Breaking the mold

Last year, Dave Wathen was facing the same issue that a lot of business leaders have faced during the recent economic downturn.

In a nutshell, what was OK a couple of years ago wasn’t OK anymore.

Wathen’s company, TriMas Corp., wasn’t playing fast and loose with its money. But like a lot of businesses around the country, it had loosened its belt a few notches over the years, spooning a few extra helpings of debt onto its plate.

Soon after the full force of the economic downturn hit TriMas in early 2009, Wathen quickly realized that even a few extra pounds of debt and a few extra discretionary expenditures could pose a health hazard for the company.

But with 10 business units located around the world, playing to a large degree by their own rules, it wasn’t as simple as sending out a memo from corporate headquarters. Wathen, TriMas’ president and CEO, had to refashion the company’s approach to business.

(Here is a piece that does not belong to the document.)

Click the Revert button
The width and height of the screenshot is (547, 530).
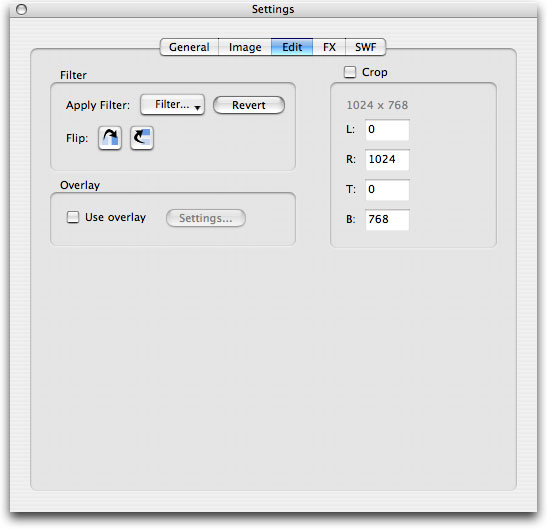click(249, 105)
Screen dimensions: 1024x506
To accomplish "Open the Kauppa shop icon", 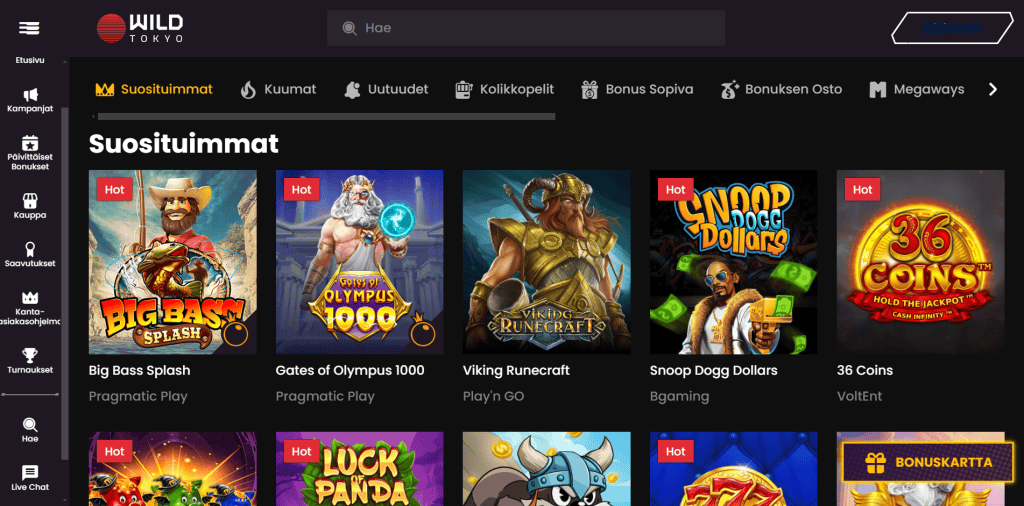I will [x=30, y=200].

“The biggest challenge we had was converting the way we operate to put an equal intensity on cash as we have on earnings,” Wathen says of the $1.02 billion provider of engineered and applied products. “Basically, TriMas had been run as a holding company with a group of businesses; now we needed to convert ourselves to an operating company. We had to convert from a holding company mentality and culture, metrics and processes, to behaving like an operating company, which has a different set of processes.”

Wathen and his leadership team needed to build a plan, cascade it and create buy-in throughout all of the organization’s units.